The Weight of Behavior Modification & Training

Updated: Nov 12


When we are frustrated, we are much more easily reeled-in by flashy marketing, charismatic personalities, and promises of quick fixes, even if what’s being offered is sub par. That’s because frustration breeds desperation. Many salespeople and marketers seek out and leverage that desperation. They call this approach hitting the “pain points.” Pain points are the negative things in your life that marketers make you feel even more deeply, in order to sell you something. By leveraging your suffering, they drive pain point based sales. This is why a ton of money may be easily raised by, for example, dog rescues who show you sad photos and tell you sad stories about suffering dogs. And it’s why animal protection charities who achieve their mission through education and prevention—working to avoid the situations that lead to need of rescue—tend to have a harder time raising funds: It is exponentially harder to fund an organization that offers ways to avoid animal suffering than it is to fund one that shows you the suffering not avoided.

It’s important to be crystal clear about what constitutes a worthy product or reliable service because when we feel desperate, we’re not in an analytical, reasoning state of mind. Our “pain points” instead can lead us to make emotional decisions. Decisions based on negative emotions often turn out to be bad decisions. (This is true for humans just as it is true for our dogs, and it’s one of the reasons we work to change a dog’s emotions in order to address behavior concerns.) It is human nature to fall prey to promises of easy solutions when we are suffering. Emotions draw us to fantasy, whereas reasoning draws us to reality.

So what constitutes worth or reliability? Consider a huge money-making industry: weight loss. We might be drawn to purchase a weight loss product or service if we are told it works fast and is easy. Before and after pictures—which of course only depict the most fantastic successes—further drive people to buy in. And yet, only about 10 to 20 % of those losing notable weight maintain that success for a year. (As if a year were sufficient!) The other 80 to 90% gain it all back, and often more. Would you consider this a worthy, reliable product or service, then? I would not. Especially since in many cases, over the long-term, we see a worsening of the original problem, rather than a reliable, lasting resolution that would make it worthy of our money and efforts.

The principle holds in other industries too, including the dog training and behavior modification industry.
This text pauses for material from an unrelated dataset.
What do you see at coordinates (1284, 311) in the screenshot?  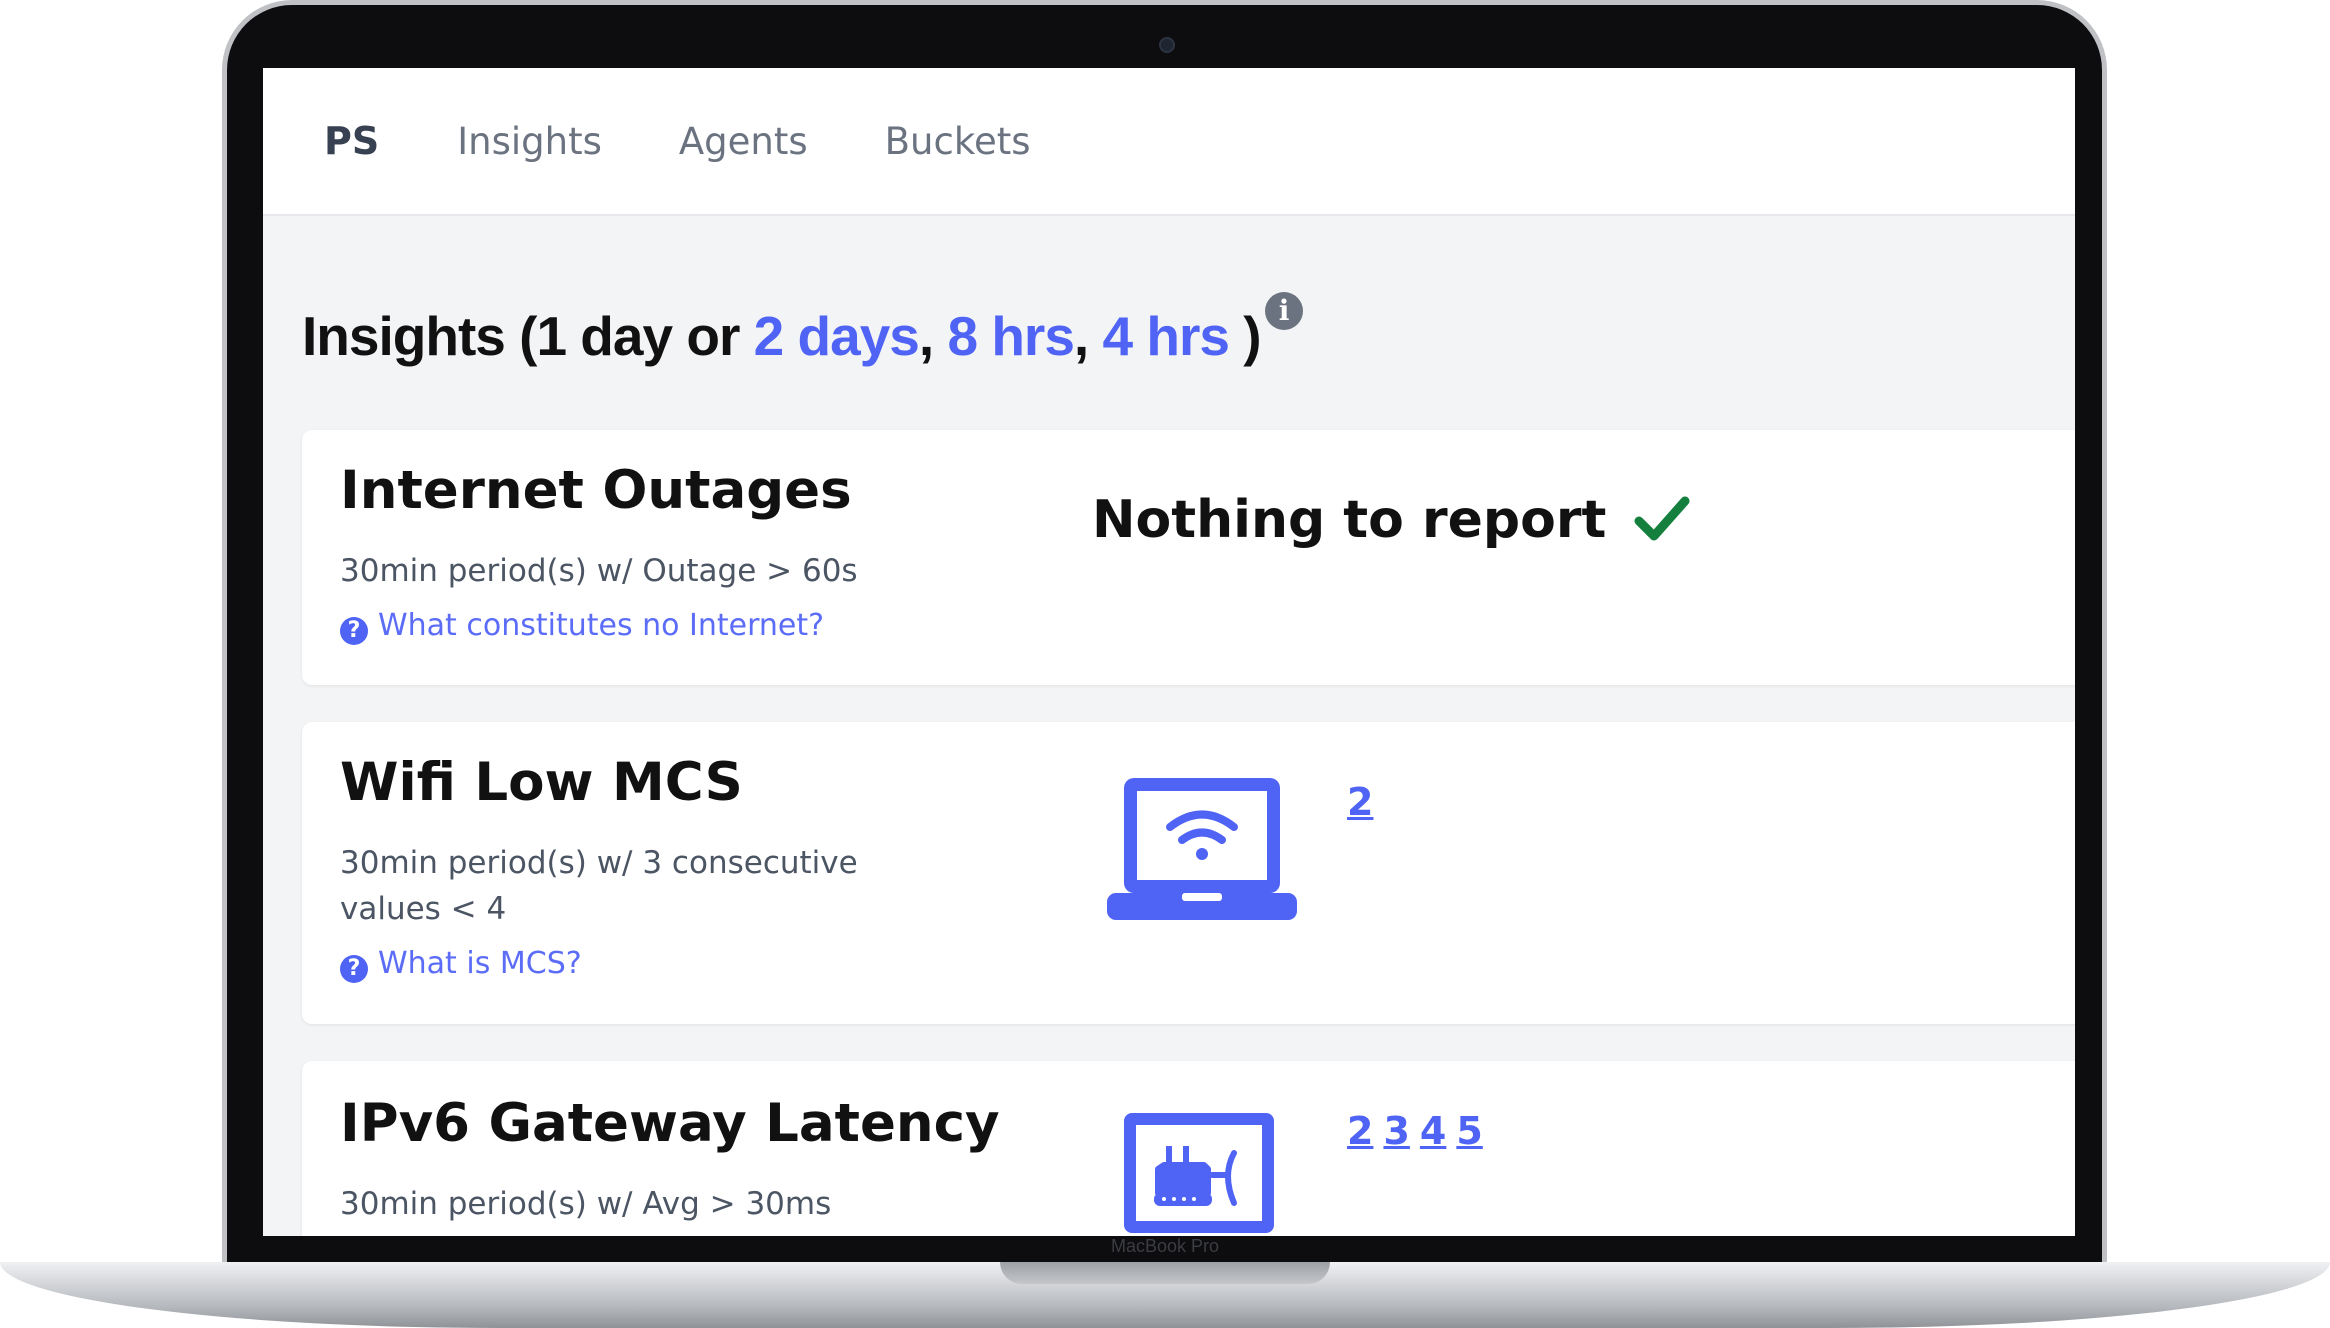 I see `info-icon: i` at bounding box center [1284, 311].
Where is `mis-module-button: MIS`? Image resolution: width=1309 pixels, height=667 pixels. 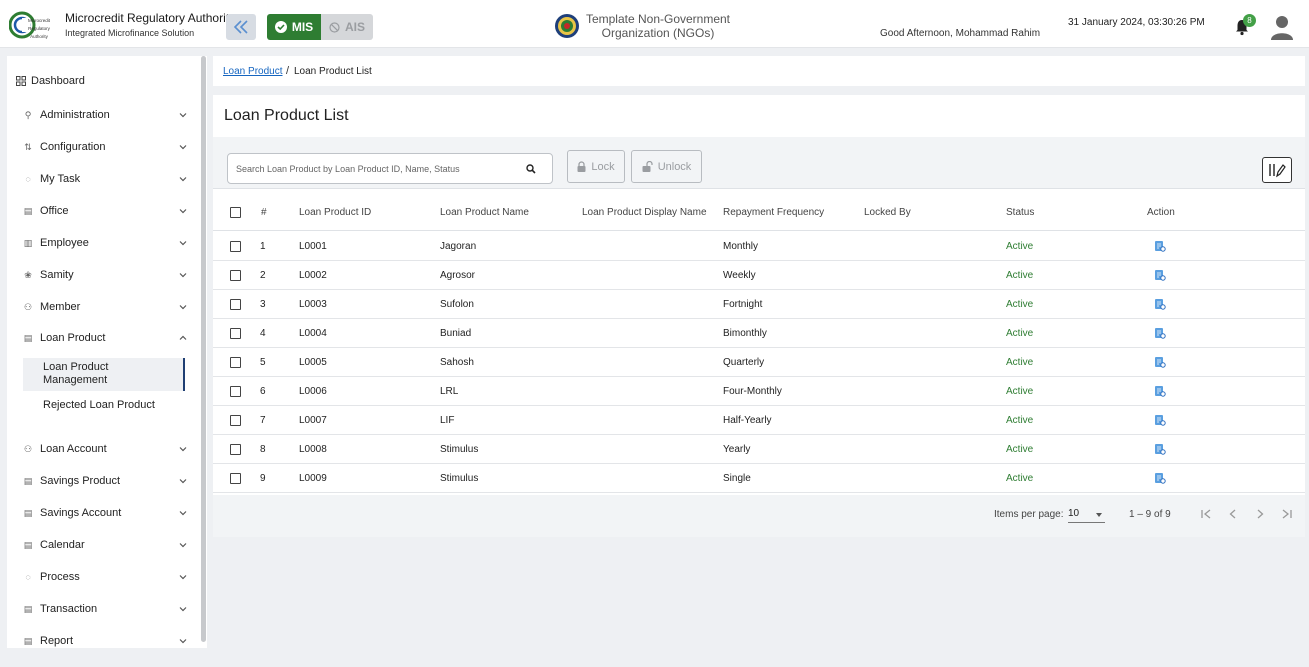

It is why we see some people leaving their beloved dogs in the hands of big-talking strangers running expensive quick-fix training businesses, “boot camps,” or other stay-training services. These offerings most often employ aversives—shock, choke, force, intimidation, coercion, and/or fear-leveraging practices—to get your dog to behave as desired. Why? Because the only way to change serious behavior problems quickly is by briefly suppressing the behavior, not resolving it. Suppression is unhealthy. It might be worthwhile to imagine suppression as a sort of hiding the behavior, burying it, but leaving it with claws so that it digs back up. Suppression can happen in an instant or a short time, like Hide & Seek. Resolution, like Red Light-Green Light, happens incrementally. Resolution requires expertise, patience, and care. Quick/easy fix dog training services appear magical but in reality are incomplete because suppression is temporary.

Just as many weight loss offerings work by suppressing behavior rather than resolving the core cause of the behavior—whether that core is emotional, medical, socioeconomical, or something else—dog training products that reject slow, careful, methodical, anti-aversive processes merely suppress, not resolve, undesired behavior. This is why the behavior, like the weight, will eventually return. (Assuming, of course, that the dog avoided developing another devastating condition, learned helplessness, as a result of the suppression-based training.)

As Steve Jobs says, “Details matter; it’s worth waiting to get it right.” We must commit ourselves to the details of time, care, patience, and methodical anti-aversive processes proven effective and reliable in lasting behavior modification, so that we don’t have to find another program all over again down the road, our dogs and we having suffered for nothing.